Full Unit-wise Syllabus

Unit I – Descriptive Statistics

Collection of Data – Classification – Tabulation – Graphical Representation – Simple Bar Chart – Pie Chart – Measures of Central Tendency: Arithmetic Mean, Median and Mode – Measures of Variation: Range, Quartile Deviation – Standard Deviation and Coefficient of Variation – Five Number Summary – Box Plot Technique.

Activities: Application of descriptive statistics and data presentation methods using R/Python programming and Analysing data using Box Plots using R/Python programming.

Unit II – Probability and Random Variables

Axioms of probability – Conditional probability – Total probability – Bayes' theorem – Random variable – Distribution function – properties – Probability mass function – Probability density function – Moments – Standard Distributions – Binomial, Poisson and Normal Distributions – Problems, Uniform Distribution and Exponential Distribution (Simple Problems).

Activities: Application of various distributions using R/Python programming.

Unit III – Two-Dimensional Random Variables

Joint distributions – Marginal and conditional distributions – Expected values of functions of two variables – Correlation and regression (for discrete data only) – Central limit theorem – Statement and Simple Problems.

Activities: Applications of Correlation and Regression using R/Python programming.

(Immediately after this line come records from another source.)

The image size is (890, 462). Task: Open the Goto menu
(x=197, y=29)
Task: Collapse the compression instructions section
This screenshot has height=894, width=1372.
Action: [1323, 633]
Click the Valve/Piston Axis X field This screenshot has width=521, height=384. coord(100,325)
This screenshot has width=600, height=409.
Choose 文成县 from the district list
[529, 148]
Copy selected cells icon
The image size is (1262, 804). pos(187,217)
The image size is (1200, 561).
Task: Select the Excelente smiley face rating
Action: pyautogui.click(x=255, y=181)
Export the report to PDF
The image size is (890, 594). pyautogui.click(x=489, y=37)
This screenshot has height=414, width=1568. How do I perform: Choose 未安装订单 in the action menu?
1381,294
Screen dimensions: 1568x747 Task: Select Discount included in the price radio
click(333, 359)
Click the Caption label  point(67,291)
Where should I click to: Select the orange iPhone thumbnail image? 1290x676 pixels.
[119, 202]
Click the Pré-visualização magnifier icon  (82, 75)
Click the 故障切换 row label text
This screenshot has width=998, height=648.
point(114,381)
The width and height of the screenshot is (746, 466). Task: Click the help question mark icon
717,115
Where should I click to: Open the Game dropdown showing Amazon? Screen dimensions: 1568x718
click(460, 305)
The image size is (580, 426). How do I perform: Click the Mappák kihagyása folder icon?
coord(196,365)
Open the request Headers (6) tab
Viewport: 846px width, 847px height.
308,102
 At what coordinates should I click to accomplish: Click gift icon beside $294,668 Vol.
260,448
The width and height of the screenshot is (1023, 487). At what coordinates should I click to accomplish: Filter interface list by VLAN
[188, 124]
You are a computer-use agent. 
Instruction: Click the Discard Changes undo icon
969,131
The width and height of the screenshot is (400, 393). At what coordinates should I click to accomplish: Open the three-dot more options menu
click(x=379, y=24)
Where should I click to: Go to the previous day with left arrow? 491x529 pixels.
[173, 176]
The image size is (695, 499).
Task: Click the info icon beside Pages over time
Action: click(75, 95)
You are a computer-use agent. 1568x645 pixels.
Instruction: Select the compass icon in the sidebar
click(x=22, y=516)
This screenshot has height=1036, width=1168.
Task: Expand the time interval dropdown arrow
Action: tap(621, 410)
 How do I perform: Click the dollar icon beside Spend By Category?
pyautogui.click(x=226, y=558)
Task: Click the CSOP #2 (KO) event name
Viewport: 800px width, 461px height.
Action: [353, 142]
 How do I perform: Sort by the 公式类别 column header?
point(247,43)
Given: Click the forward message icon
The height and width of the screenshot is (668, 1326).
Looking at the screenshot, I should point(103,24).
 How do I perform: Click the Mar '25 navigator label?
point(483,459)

Unit IV – Testing of Hypothesis

Large sample tests for single mean and difference of means – Small samples tests based on t and F distributions (single mean, difference of means, paired t-test and variance ratio test) – Chi-square test for independence of attributes and goodness of fit.

Activities: Application of Student – t test, F test, Chi-square test using R/Python programming.

Unit V – Design of Experiments

Analysis of Variance (ANOVA) – Completely Randomized Design (CRD) – Randomized Block Design (RBD) – Latin Square Design (LSD).

Activities: Application and visualization of One-way ANOVA and Two-way ANOVA using R/Python programming.

Course Outcomes (COs)

  • CO1: Understand concepts of descriptive statistics, probability theory and testing of hypothesis.
  • CO2: Apply probability distributions and statistical methods to solve engineering problems.
  • CO3: Analyze data using correlation, regression, and probability models.
  • CO4: Utilize hypothesis testing, ANOVA for data-driven decision-making.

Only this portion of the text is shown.